SARKAR 等［13］研究发现GrB 可以作为合并感染HIV 的结核病人的一个诊断标志物。在本研究中，结核抗原活化的CD4+T 和CD8+T 细胞均能分泌GrB，同时既往文献证实NK 细胞也能分泌GrB［14］，这可能是GrB 对结核诊断敏感度优于IGRAs 的原因。QuantiFERON⁃TB Gold Plus（QFT⁃Plus）在QFT的基础上添加了诱导CD8+T 细胞免疫应答的新抗原肽段以提高敏感度，但仍不能鉴别ATB 和LTBI［15］。COMELLA⁃DEL⁃BARRIO 等［16］报道INF⁃γ需联合IP10、铁蛋白和25⁃羟维生素D才具有鉴别儿童ATB与LTBI 的潜力。TOGUN 等［17］研究表明检测QFT⁃GIT 实验上清中的一些其他细胞因子（如IP⁃10、IL⁃5、IL⁃13）具有区分儿童LTBI 和ATB 的潜力。在本研究中，单独GrB 就具有区分ATB 和LTBI 的潜能，这可能是由于CD8+T 细胞是控制结核潜伏感染状态的关键细胞，GUGGINO 等［18］也证实CD8+T 分泌的颗粒酶A 可鉴别LTBI 和ATB。由上述可见，联合检测结核抗原特异性GrB 和IFN⁃γ可提高儿童结核诊断敏感度，并具有区分ATB和LTBI的潜能。

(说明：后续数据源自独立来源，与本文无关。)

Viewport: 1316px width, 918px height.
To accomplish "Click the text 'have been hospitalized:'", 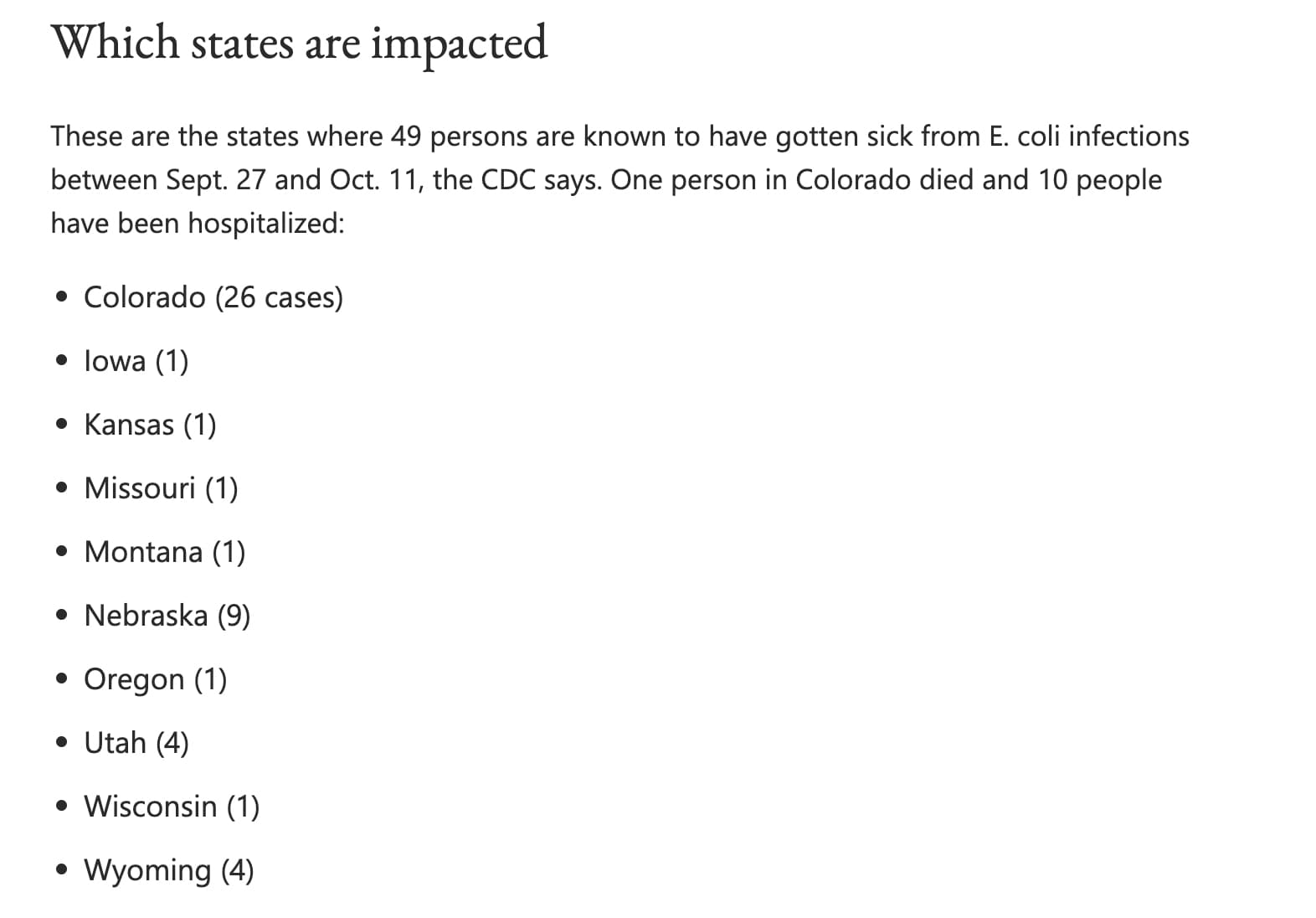I will click(198, 224).
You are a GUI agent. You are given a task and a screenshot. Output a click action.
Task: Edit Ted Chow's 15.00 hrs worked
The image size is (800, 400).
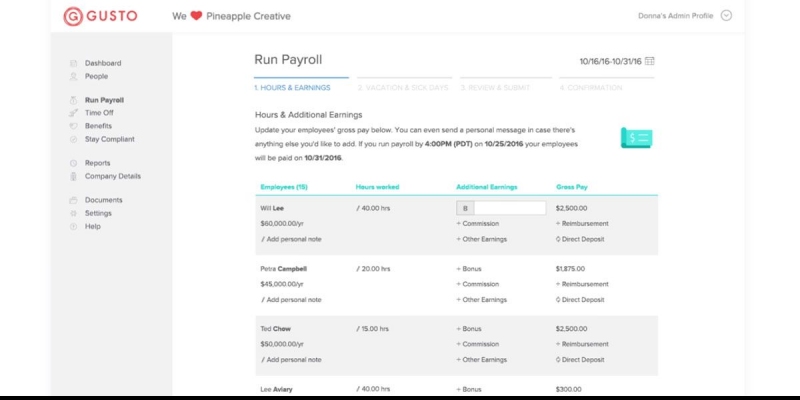373,329
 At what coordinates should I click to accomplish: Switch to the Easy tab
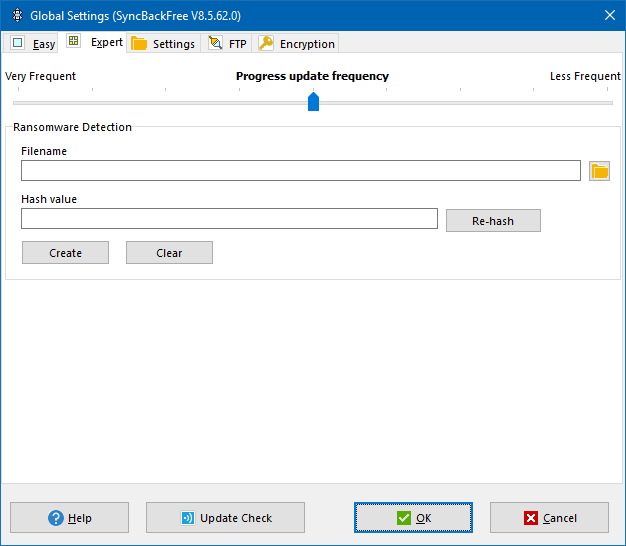33,44
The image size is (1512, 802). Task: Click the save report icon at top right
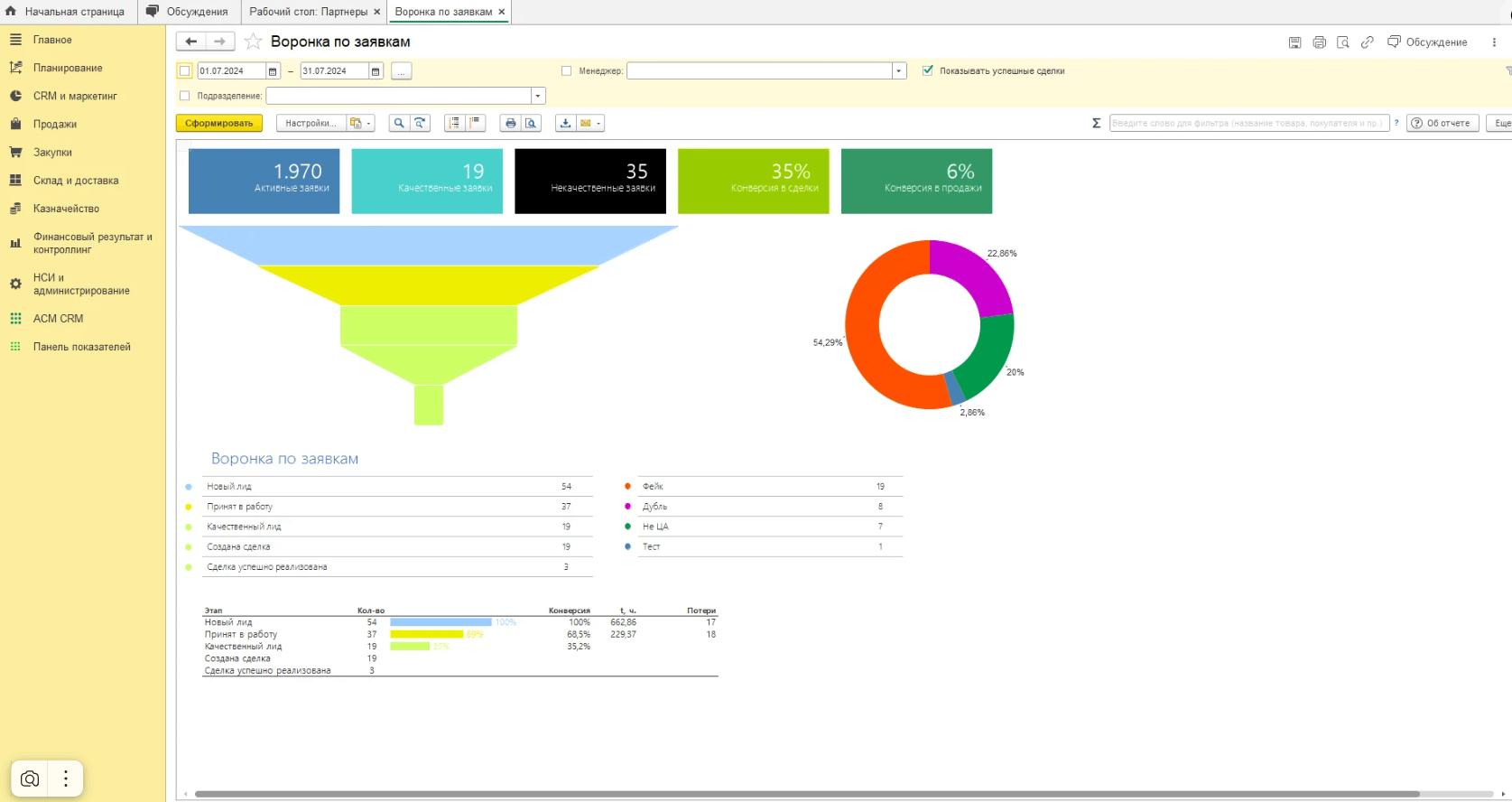click(x=1294, y=42)
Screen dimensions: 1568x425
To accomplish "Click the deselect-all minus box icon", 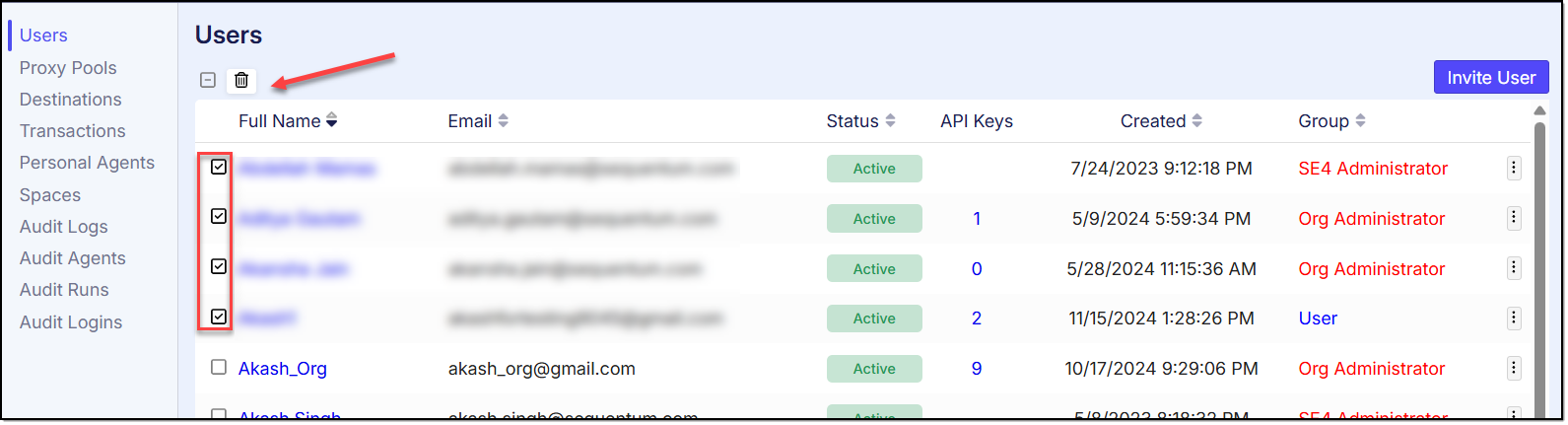I will [208, 81].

检测发现各实验组抗原未刺激孔总GrB 的基线水平较高，且存在个体差异，综合分析提出结核特异性GrB 的概念。WANG 等［19］研究报道ESAT⁃6/CFP⁃10 抗原特异性TNF⁃α对ATB 的诊断效能显著优于总TNF⁃α。本实验结果显示ESAT⁃6 刺激后ATB 组总GrB 在ATB 与Non⁃TB 组间无统计学差异，而CFP⁃10刺激组总GrB和特异性GrB对结核的诊断效能均优于ESAT⁃6 组。原因可能是ESAT⁃6蛋白可通过C 端6 个氨基酸与TLR2 或是β2 微球蛋白直接相互作用，激活TBK1 和IRF3 信号轴，从而抑制宿主巨噬细胞抗原呈递和炎症因子释放等多种功能，而CFP⁃10 则不具有免疫抑制功能［20-22］。这两种结核抗原对GrB 释放的分子水平差异有待进一步研究证实。

结核特异性GrB 具有作为新型结核诊断生物标志物的潜能，对儿童活动性结核的鉴别诊断具有重要价值。但由于儿童初治和确诊为活动性结核的标本收集困难，本实验纳入方法学评价的样本例数不多，GrB 对结核的诊断效能仍需要扩大样本量来进一步证实。